╭─ Study material

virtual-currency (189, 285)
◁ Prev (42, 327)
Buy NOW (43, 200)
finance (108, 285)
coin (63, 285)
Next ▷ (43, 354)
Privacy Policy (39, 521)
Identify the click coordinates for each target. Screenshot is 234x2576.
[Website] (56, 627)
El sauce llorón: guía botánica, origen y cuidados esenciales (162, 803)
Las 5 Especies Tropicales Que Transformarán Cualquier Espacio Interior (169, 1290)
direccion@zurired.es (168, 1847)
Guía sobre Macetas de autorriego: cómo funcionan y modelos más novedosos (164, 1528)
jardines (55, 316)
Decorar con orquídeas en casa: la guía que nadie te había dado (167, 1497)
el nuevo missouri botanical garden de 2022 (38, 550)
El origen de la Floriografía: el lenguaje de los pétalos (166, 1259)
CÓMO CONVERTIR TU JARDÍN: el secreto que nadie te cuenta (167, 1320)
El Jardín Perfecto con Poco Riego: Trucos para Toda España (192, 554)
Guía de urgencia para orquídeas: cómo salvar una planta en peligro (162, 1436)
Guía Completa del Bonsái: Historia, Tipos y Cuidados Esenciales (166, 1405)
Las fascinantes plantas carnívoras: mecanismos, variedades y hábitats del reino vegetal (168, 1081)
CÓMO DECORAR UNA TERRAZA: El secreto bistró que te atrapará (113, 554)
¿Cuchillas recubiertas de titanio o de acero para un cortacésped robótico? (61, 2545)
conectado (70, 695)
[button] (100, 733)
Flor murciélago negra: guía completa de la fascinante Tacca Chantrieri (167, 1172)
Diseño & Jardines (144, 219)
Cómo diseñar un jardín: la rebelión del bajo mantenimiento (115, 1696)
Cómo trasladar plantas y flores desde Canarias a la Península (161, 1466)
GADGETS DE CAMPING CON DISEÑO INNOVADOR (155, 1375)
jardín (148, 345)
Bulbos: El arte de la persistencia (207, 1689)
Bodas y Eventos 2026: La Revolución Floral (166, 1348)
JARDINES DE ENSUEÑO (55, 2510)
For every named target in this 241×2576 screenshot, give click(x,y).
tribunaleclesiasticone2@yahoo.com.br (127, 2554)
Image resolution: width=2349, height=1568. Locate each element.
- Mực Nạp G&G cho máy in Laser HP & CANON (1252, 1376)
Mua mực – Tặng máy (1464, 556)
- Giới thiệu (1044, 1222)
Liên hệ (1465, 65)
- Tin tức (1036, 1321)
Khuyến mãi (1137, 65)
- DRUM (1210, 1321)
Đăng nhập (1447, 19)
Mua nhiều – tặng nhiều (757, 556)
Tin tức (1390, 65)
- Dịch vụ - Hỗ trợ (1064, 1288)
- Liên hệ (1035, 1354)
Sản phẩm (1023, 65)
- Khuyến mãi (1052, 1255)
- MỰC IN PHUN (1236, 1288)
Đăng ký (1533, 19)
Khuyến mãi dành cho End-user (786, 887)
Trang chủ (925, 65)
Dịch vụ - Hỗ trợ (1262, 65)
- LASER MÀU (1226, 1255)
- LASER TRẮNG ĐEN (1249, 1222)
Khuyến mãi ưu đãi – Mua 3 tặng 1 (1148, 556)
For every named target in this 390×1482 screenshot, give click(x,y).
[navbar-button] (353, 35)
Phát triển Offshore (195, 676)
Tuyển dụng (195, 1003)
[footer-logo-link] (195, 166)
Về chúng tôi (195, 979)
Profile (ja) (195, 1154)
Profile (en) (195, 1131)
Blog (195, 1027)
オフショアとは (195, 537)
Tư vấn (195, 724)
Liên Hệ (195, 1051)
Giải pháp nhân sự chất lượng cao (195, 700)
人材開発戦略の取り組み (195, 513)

╰─

▸ **What to produce**
Wherever the word "plantas" turns up in a line of the entries above, copy that line.

▸ **Answer to this problem**
Las fascinantes plantas carnívoras: mecanismos, variedades y hábitats del reino vegetal (168, 1081)
Cómo trasladar plantas y flores desde Canarias a la Península (161, 1466)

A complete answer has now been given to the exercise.